Often, entrepreneurs succeed the second time around. They learn from their mistakes. Here is one important tip Brockhaus can offer: Do not take business failure personally, because success can come the second time around.

“People who do not succeed the first time have taken an on-the-job class in Entrepreneur 101,” Brockhaus says. “You just need to remember to keep the passion.”

It didn’t take long for Ruwitch to try his luck again as an entrepreneur. He got the idea for MarketVolt after studying SportsHuddle and some of the other successes and failures from the dot.com craze. Several companies that came and went utilized the same media model—build a Web site, drive an audience to the site, and sell advertising space to companies looking to expose their brand to the audience.

“But it’s not the only model, nor is it always the most effective model, for connecting buyers and sellers online,” Ruwitch says.

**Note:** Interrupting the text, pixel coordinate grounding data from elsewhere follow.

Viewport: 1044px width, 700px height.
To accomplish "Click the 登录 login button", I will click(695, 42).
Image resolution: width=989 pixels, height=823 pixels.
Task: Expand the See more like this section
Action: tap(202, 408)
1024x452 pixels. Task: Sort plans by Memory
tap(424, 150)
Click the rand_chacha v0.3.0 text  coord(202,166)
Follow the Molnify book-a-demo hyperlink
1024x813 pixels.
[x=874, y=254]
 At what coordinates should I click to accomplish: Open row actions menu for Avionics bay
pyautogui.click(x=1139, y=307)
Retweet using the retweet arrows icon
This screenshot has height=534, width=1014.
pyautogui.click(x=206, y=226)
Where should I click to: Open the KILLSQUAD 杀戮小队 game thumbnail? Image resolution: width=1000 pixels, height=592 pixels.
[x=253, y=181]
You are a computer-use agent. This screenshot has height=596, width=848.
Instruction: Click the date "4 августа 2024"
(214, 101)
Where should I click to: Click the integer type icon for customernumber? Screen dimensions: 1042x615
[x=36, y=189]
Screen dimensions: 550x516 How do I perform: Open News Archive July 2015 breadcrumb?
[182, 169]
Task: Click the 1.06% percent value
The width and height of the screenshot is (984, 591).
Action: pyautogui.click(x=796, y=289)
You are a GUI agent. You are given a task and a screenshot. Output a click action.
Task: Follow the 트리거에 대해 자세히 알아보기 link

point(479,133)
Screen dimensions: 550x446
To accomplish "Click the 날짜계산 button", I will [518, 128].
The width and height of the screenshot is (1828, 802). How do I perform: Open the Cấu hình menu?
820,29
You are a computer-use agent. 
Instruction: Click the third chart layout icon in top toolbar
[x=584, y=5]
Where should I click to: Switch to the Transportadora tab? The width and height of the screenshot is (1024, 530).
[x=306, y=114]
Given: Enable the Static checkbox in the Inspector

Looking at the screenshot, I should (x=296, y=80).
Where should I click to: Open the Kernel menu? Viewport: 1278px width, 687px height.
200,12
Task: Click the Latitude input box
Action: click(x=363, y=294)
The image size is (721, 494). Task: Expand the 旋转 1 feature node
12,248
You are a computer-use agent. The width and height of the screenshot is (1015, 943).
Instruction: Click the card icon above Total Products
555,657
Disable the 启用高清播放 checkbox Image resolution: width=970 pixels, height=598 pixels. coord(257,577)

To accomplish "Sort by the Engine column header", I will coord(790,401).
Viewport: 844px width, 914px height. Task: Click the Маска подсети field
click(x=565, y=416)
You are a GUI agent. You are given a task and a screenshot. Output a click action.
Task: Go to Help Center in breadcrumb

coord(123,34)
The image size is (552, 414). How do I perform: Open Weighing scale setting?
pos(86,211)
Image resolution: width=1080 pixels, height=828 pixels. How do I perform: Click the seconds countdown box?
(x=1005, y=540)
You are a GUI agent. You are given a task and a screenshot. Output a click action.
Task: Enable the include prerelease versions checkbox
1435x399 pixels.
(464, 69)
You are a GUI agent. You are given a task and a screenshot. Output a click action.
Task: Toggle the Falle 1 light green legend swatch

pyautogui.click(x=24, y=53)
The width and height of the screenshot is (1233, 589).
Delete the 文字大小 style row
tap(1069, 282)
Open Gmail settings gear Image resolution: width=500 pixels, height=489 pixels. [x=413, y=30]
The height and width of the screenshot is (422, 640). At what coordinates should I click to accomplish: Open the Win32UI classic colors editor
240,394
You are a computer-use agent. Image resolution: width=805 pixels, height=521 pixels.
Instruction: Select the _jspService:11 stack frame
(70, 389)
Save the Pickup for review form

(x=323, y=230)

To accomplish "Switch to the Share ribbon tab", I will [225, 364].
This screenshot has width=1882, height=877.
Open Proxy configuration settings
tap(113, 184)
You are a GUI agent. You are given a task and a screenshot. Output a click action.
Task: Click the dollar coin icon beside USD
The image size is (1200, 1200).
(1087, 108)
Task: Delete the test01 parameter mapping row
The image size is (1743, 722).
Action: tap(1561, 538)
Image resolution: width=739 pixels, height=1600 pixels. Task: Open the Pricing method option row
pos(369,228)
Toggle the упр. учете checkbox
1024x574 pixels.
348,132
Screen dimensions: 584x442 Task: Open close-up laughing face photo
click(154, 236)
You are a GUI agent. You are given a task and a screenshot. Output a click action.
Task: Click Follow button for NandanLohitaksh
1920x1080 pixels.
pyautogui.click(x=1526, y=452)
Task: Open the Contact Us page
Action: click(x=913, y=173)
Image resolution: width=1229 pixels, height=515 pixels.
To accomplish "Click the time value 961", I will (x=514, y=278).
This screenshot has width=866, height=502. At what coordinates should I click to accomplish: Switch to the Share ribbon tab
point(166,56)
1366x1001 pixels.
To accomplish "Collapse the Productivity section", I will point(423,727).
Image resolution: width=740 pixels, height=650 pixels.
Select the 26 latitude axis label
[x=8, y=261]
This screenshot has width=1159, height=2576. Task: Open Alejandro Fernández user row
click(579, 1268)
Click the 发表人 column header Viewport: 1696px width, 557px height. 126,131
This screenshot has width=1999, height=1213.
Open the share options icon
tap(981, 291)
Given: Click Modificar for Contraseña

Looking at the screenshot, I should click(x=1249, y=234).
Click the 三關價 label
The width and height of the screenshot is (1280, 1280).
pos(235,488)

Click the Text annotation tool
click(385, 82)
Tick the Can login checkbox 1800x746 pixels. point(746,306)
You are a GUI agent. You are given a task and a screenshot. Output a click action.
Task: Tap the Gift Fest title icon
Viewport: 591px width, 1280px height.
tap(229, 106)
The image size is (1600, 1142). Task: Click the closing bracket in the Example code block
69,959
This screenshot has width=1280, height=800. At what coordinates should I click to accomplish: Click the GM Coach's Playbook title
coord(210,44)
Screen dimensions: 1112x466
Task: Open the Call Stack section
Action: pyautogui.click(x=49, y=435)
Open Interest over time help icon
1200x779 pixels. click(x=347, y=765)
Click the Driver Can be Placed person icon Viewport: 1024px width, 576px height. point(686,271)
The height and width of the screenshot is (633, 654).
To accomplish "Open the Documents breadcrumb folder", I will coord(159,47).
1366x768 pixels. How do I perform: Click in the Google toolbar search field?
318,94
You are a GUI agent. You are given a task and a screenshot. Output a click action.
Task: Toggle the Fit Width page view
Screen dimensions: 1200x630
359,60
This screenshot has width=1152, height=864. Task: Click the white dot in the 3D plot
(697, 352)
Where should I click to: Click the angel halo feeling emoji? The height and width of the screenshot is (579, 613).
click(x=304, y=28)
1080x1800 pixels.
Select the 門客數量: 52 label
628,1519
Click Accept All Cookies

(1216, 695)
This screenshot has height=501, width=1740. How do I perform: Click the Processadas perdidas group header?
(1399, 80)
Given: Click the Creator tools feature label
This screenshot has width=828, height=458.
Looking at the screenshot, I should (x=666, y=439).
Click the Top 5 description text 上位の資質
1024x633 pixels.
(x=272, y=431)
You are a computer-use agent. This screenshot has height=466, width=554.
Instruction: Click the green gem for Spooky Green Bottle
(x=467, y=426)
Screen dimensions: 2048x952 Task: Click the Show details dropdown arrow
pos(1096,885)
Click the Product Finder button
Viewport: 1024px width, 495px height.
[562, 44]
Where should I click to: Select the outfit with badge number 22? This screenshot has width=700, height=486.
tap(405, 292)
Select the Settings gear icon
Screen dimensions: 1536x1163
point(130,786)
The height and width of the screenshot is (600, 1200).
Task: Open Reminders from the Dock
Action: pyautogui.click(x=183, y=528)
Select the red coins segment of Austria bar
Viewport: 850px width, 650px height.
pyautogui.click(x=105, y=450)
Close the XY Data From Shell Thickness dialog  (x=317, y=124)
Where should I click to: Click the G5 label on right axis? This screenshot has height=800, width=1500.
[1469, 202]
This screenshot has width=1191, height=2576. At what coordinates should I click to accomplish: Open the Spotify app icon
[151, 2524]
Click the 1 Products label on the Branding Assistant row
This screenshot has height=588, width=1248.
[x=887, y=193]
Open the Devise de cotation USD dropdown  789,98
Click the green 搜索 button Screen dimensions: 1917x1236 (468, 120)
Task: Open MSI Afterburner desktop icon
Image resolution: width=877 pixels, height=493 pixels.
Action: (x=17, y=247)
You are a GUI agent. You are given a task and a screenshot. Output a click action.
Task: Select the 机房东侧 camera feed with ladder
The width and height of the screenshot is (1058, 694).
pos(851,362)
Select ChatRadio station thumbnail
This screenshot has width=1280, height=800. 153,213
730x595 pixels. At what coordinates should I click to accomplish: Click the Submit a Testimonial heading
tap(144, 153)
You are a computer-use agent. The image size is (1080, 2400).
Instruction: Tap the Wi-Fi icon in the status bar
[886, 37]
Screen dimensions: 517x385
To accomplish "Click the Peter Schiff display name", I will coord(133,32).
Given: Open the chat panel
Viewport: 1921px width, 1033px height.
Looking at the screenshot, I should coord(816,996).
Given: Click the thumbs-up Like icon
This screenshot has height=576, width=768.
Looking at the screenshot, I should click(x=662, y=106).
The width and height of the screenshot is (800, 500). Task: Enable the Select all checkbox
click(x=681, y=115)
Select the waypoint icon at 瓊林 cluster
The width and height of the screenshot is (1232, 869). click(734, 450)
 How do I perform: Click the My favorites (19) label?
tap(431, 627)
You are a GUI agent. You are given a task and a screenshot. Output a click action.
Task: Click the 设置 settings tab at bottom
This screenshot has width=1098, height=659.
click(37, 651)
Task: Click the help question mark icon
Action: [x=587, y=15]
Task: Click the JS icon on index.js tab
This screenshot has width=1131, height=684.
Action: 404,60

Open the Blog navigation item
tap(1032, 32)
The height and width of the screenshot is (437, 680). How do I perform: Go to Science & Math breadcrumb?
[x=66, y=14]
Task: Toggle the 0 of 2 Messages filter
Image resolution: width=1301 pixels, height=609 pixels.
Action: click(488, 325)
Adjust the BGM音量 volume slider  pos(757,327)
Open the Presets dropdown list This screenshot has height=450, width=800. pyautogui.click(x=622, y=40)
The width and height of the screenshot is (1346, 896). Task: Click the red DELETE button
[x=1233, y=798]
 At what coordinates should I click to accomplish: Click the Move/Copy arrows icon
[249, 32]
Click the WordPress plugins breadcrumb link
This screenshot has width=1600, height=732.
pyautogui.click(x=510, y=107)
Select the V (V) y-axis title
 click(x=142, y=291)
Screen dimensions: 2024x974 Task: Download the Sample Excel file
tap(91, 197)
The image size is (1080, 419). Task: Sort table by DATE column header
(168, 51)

That’s where targeted e-mail comes in. Ruwitch says it has several advantages over traditional Web sites. Companies can send every e-mail for a miniscule cost. Also, they know something right away about customers, depending on whether the customer opens the email, clicks on different links and answers the questions.

“This is knowledge that you can’t acquire through traditional direct mail or through passive media models,” Ruwitch says. “It’s about beginning a dialogue with your customers.”

This time he’s growing the company slowly—a luxury he didn’t have during the go-go business climate of the late 1990s. “If you didn’t grow as fast as you absolutely could, you were being left behind,” Ruwitch says. “It’s important to note that I’m not saying that one way is better than the other. I’m just saying how things were at the time and how things are now.”

Ruwitch also is not relying on money from investors. Marketvolt is a division of a larger firm, Foundry Software. Marketvolt does not put money into new product development or hire new employees unless or until it has the cash to do that. This makes it a less risky venture than SportsHuddle, he says.

Marketvolt’s clients include Ameren, Talx Corporation, the O’Brien Corporation and Aspen Athletic Clubs, plus several major advertising and public relations firms. The company is growing every day, he says. Ruwitch is back to being an entrepreneur.

But Ruwitch shrugs off any suggestion that he might be a “risk taker.” He rejects any notion that he is like a surfer trying to catch the next big wave. He insists that he is not searching for the elusive Next Big Thing. It isn’t like that at all.

“I think there’s just such a great satisfaction is running my own business,” Ruwitch says. “You start something and you see it through. If you find the right challenge, and you succeed, it’s exhilarating.”